The peculiar mismatch in our public services

I get my gas from British Gas.  It isn’t a perfect solution, and I will be getting £53 of their vast price increase back, I gather.  Whoopee.  I can’t quite get my head around why this tweak works, but it has made me think about the way our services are currently structured.

Either way, I am not exactly celebrating.

Let me say, before anyone categorises me, that I have no problem with private companies delivering services, as long as they do so on a human-scale, and do so without so narrowing what they deliver that they spread extra costs around the system.

You might say that I am therefore against privatisation, but it isn’t the principle that bothers me.  It is the current practice.

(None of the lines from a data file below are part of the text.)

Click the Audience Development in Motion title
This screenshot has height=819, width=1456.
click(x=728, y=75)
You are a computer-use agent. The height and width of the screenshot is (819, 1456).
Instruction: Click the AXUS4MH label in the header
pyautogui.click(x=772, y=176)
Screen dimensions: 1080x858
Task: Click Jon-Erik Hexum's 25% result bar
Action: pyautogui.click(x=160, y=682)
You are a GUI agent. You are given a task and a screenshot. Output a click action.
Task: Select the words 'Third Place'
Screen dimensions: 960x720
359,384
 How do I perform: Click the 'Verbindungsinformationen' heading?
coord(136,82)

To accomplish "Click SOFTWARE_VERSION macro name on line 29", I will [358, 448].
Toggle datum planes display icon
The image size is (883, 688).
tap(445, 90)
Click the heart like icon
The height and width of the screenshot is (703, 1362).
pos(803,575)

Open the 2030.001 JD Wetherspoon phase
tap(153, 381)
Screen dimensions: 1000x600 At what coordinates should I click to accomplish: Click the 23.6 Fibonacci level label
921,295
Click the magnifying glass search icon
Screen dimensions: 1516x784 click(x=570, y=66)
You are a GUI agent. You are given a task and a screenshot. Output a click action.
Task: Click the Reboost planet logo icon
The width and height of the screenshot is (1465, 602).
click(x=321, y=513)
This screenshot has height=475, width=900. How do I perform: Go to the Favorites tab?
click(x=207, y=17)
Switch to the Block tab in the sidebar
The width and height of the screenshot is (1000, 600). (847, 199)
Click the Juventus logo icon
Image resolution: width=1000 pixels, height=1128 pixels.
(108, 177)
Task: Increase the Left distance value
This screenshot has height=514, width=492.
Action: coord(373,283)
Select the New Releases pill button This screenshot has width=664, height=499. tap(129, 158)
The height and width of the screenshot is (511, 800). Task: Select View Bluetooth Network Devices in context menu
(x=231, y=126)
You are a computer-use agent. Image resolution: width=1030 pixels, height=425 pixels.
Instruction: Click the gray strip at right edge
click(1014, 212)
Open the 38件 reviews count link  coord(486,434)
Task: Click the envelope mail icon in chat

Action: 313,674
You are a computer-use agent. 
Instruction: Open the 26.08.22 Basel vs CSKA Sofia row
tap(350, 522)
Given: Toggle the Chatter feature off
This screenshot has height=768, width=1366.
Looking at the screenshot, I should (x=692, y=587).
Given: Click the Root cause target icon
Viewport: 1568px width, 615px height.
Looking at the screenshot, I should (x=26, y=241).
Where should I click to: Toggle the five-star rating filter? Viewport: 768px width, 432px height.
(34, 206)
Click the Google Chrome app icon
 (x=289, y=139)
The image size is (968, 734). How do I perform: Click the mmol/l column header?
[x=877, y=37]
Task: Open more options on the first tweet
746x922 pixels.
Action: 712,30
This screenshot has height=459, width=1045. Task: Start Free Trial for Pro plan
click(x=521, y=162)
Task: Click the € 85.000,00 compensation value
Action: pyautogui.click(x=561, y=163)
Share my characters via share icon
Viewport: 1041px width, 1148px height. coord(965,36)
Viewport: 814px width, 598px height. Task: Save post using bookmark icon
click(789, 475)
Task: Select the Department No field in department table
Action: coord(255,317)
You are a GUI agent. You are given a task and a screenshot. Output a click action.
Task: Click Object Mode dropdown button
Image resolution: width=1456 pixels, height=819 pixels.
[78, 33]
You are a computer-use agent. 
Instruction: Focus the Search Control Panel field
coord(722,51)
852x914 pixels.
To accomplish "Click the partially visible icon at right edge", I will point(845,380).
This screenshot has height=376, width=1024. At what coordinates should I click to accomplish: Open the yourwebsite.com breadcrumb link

But there is a more fundamental problem about the way privatised services behave, especially when it comes to cost-saving.  It is the need they have to maximise profits.

The way this is usually tackled, at least for privatised utilities, is to impose a regulator in the situation which prevents profits from being maximised at the expense of consumers.  That is all well and good, but it covers up the fact that there is an increasingly important mismatch between the needs of the shareholders and the needs of the public as a whole.

Take energy for example.  The overwhelming need, for government and people alike, is to help people use less energy.  The overwhelming imperative for the energy utilities is to encourage them to use more.

We cover up this mismatch using profit-making financial institutions, like ESCOs, that can share in the benefits of energy-saving.  But there comes a point when it isn’t enough – and it isn’t enough now.

That is why I am unhappy about the responsibility for insulating poorly-build UK homes shifting from the energy companies to tax-payers.  It means that this basic mismatch is now absolutely stark.

It is equally stark in privatised healthcare.  Again, the needs of the public and the government are aligned.  They both want less demand, less ill-health.  The healthcare companies want something different.

Often the mismatch goes beyond stark, especially when contractors are paid for throughput, or paid for the number of calls they answer – never mind whether the calls are actually what the systems thinker John Seddon calls failure demand (people phoning up to find out why nothing happened last time they called).

This is a serious problem with the current public services agenda.  It is a system problem.  If it isn’t solved, it will lead to rocketing costs.  Because there comes a point where privatising services is no longer a useful way of saving money, because the efficiency savings have long since been made, and all they can do is get people to burn more energy.